多比良氏よりも時系列は古い加藤茂明研の論文問題、
「任期中に最終の調査報告できた」と東大の濱田学長
https://bio.nikkeibp.co.jp/article/news/20141226/181404/

 さて、理研の会見には100人以上の記者やカメラマンが集まっていましたが、東大は25人程度だったようです。しかし、研究コミュニティーの視点から2つの事例を比較してみると、東大の方が不正の程度ははるかに深刻だということが分かります。

 今回、不正があると認定された論文は全部で51報。一番古い論文は1999年のものです。不正行為を行ったと断定されたのは加藤氏を含めて4人で、加藤氏以外の3人はその後、教授、准教授になっています。複数のベテラン研究者が、不正を主導していたわけです。さらに7人が図の捏造・改竄に関与したとされています。研究室ぐるみでせっせと不正論文を作成していたことになります。

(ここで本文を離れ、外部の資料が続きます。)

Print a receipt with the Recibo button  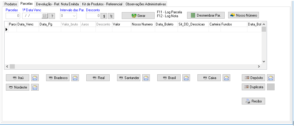tap(254, 101)
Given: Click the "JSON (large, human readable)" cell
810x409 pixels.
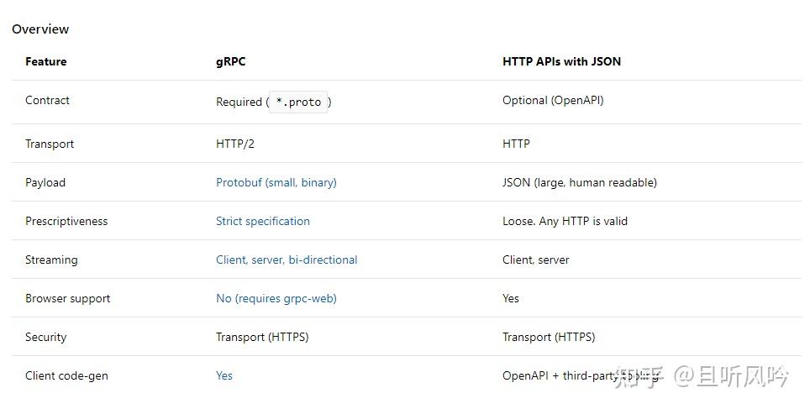Looking at the screenshot, I should pos(580,183).
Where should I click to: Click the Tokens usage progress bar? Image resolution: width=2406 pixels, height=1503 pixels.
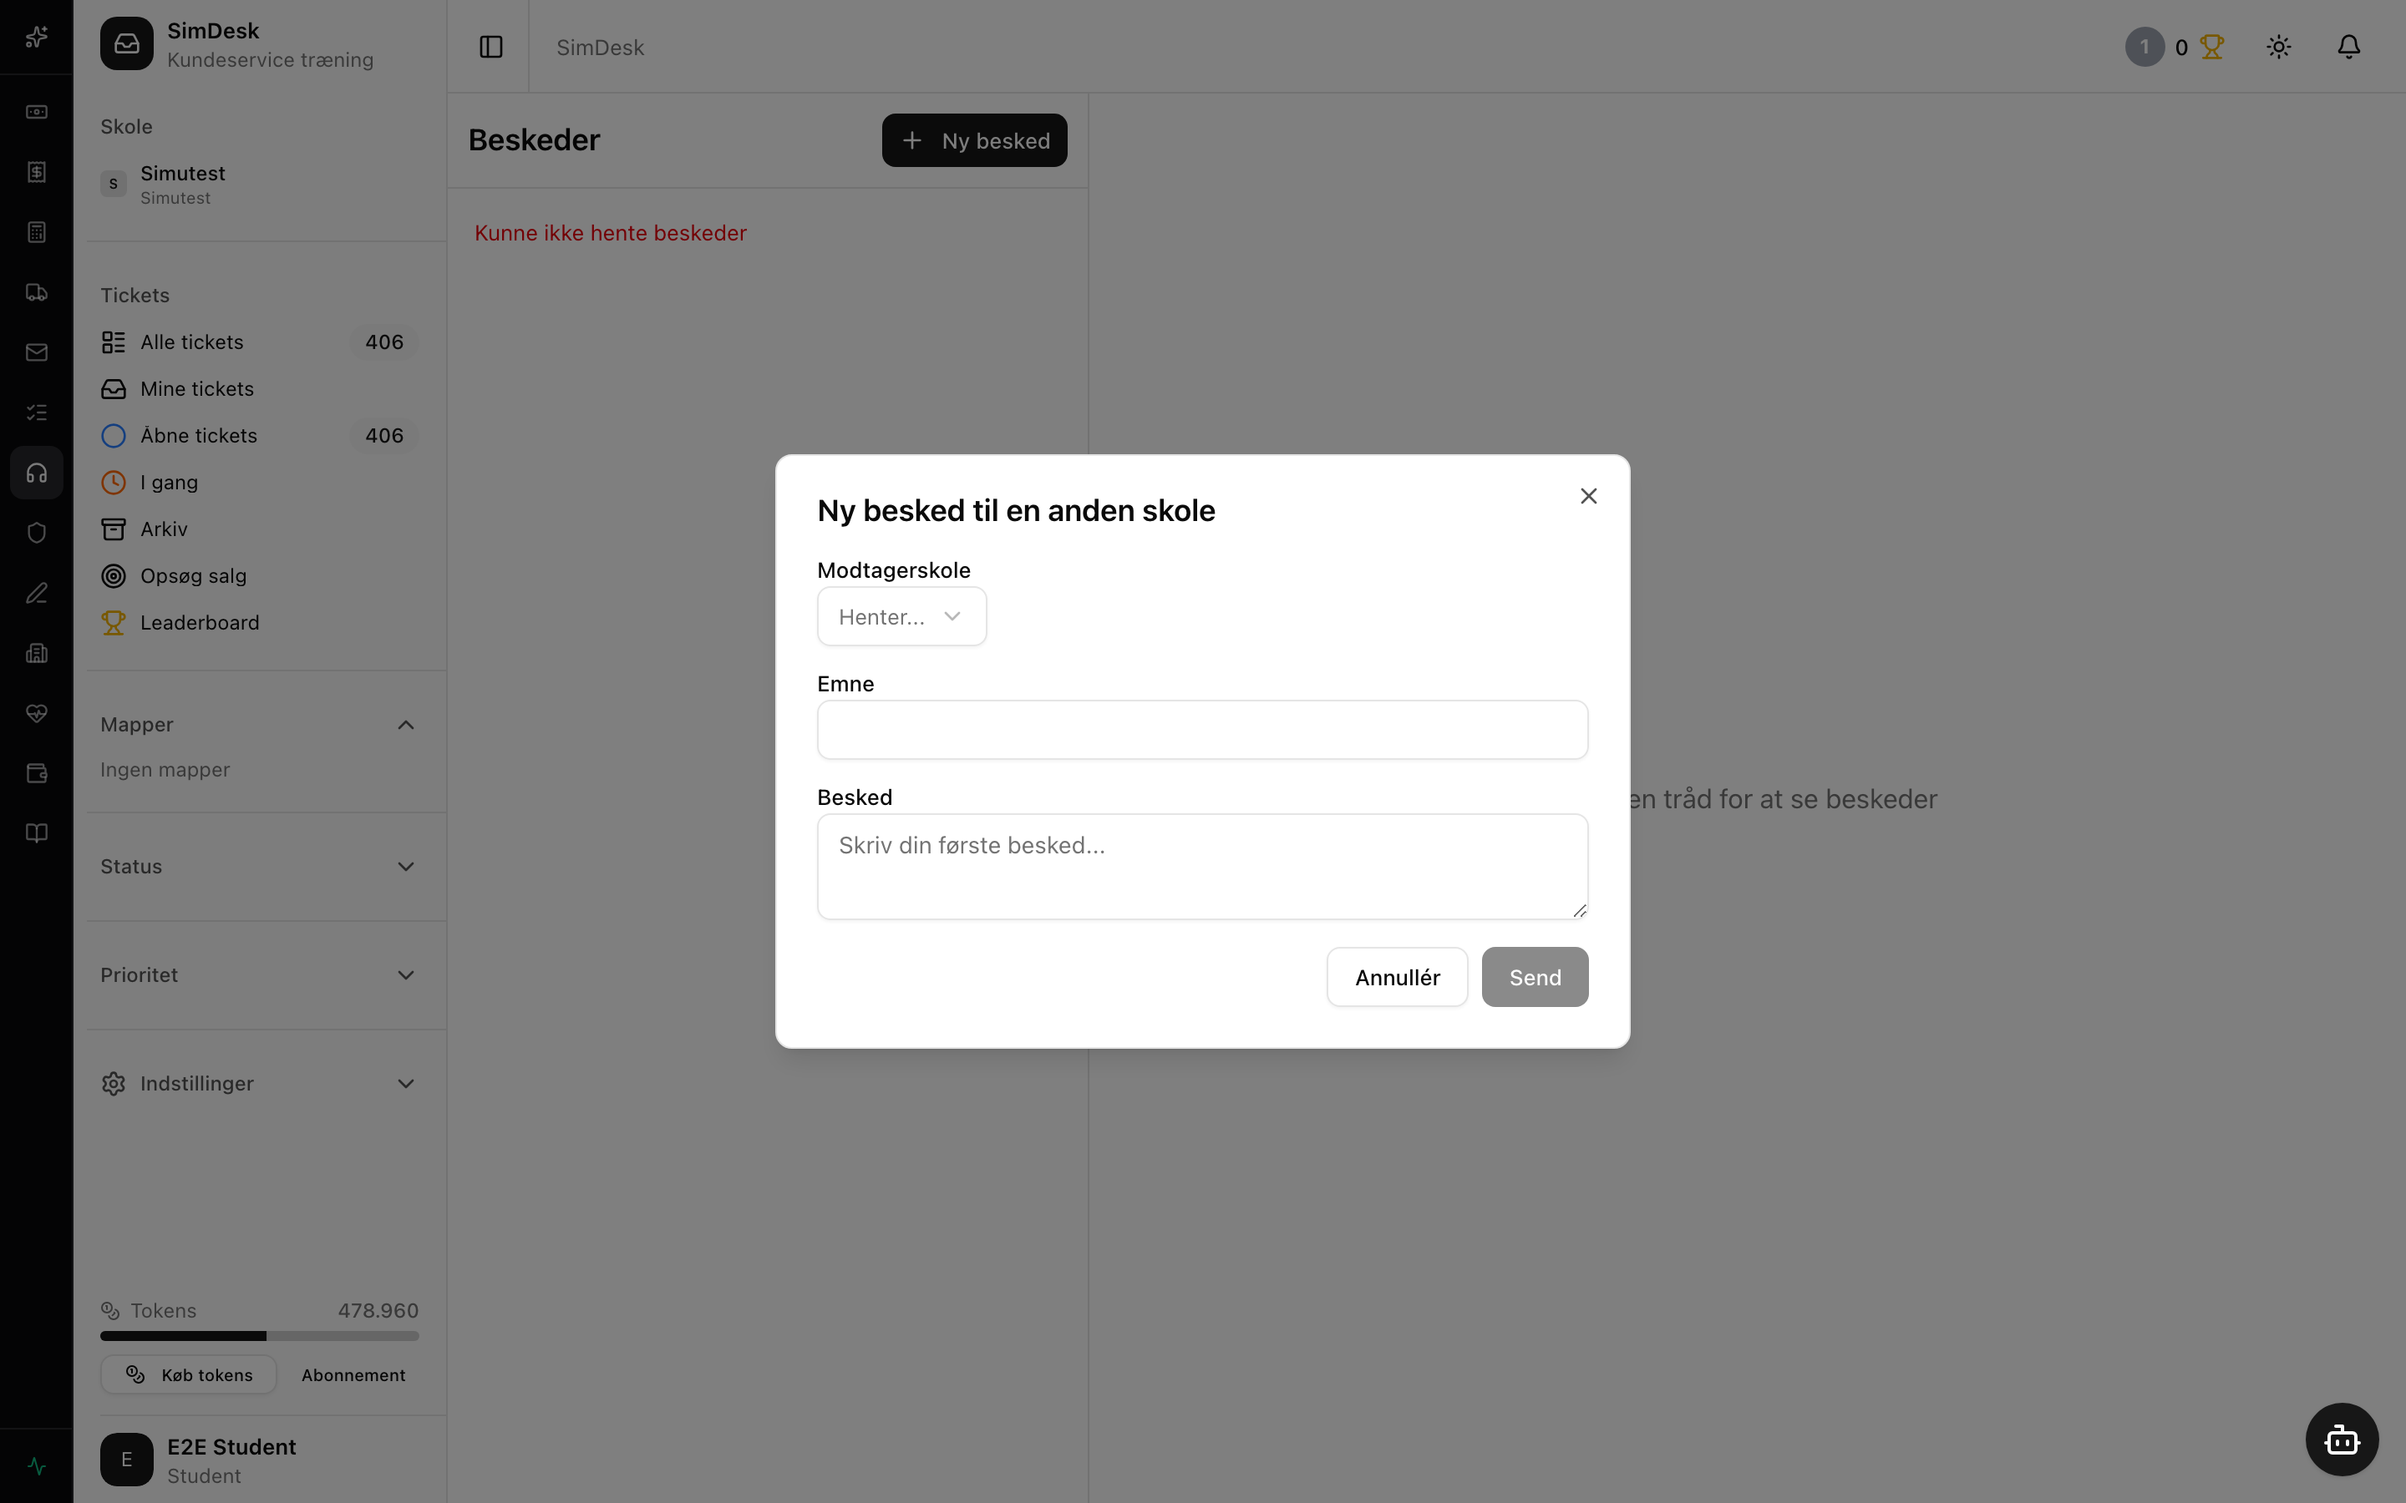click(259, 1336)
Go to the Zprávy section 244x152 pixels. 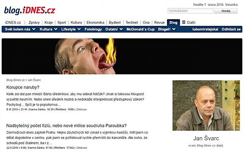tap(34, 22)
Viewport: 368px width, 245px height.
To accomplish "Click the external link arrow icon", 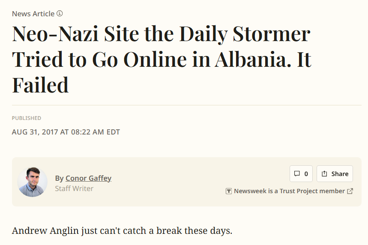I will click(x=350, y=191).
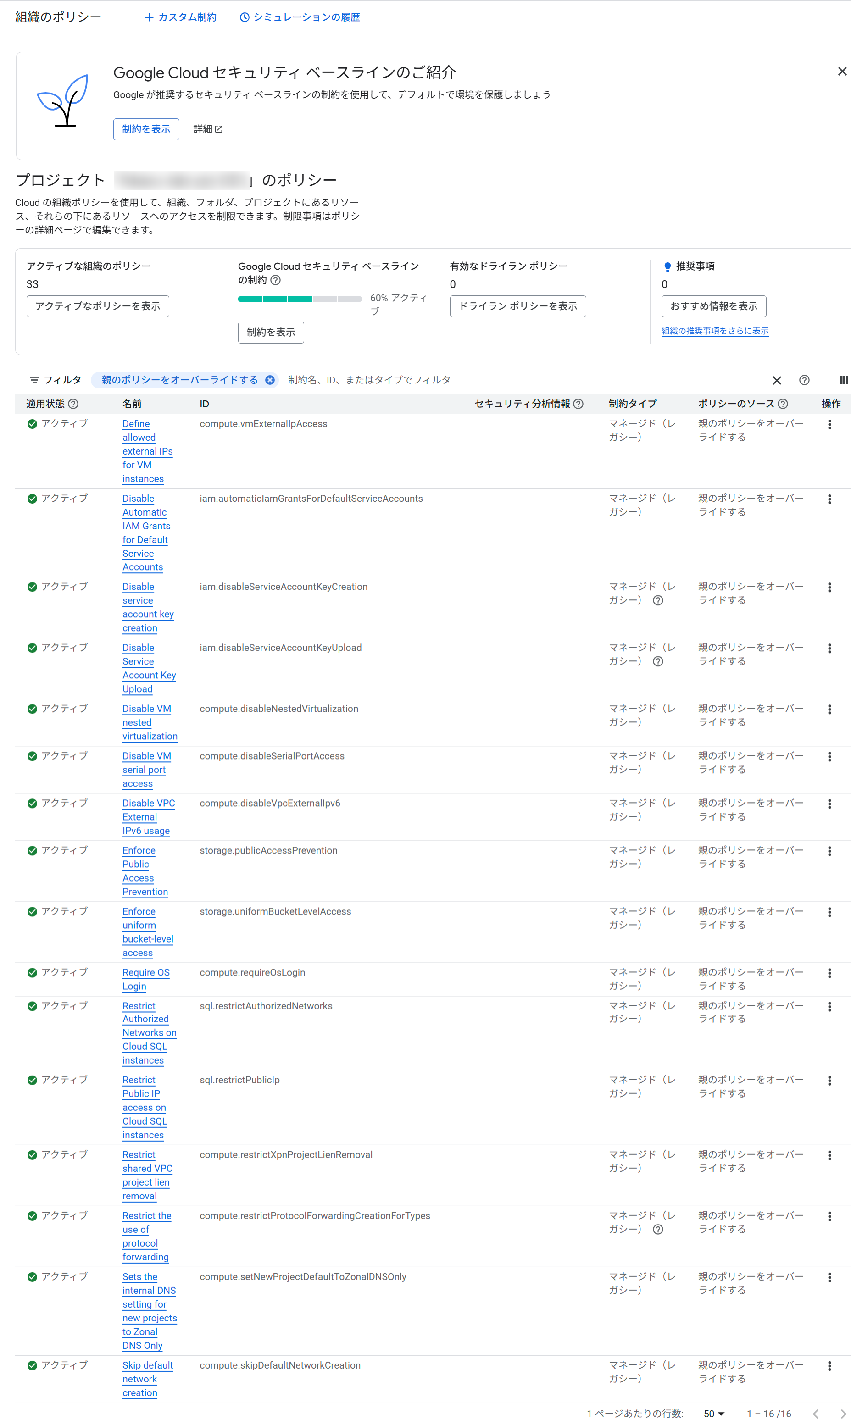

 理研の会見では、「世界3大不正ではないのか」「世間をこれだけ騒がせたがこれで終わりなのか」「理事長と理事は総退陣するべきではないのか」と厳しい質問が相次ぎましたが、どうも私にはフェアーだとは思えません。理研の理事長に退陣を迫るなら、東大総長にも同じ要求をしなければなりません。

 理研の問題がここまで世間の耳目を集めたのは、一般マスコミ(文系マスコミと言ってもいいかもしれません)が食いついたからです。それには2つの要因があります。1つは研究内容が分かりやすかったこと。もう1つは若い女性が主人公だったことです。極めてアーリーな段階の基礎研究の論文に必要以上に大はしゃぎし、そのあげくの理研バッシングにはかなり辟易しています。ちなみに、本誌のSTAPに関する第1報はこんな感じでした。

理研CDBと米Harvard大が胎盤にも分化するSTAP細胞の成果をNature誌で発表、
酸性溶液で体細胞を初期化
https://bio.nikkeibp.co.jp/article/news/20140129/173599/

 批判するなと言っているわけではありません。論文に対する疑義が出てからの理研の対応には、稚拙な部分が相当ありました。当初は理研自身が報道を煽った面もあります。しかし、不正の程度を冷静に見極めるのではなく、マスコミや世間が騒いだかどうかで処罰の軽重が左右されるとすればおかしな話です。

 バルサルタン問題など今年は研究不正が特に目立つ年になってしまいました。来年は日本のアカデミアが信頼を取り戻せる年になってほしいものです。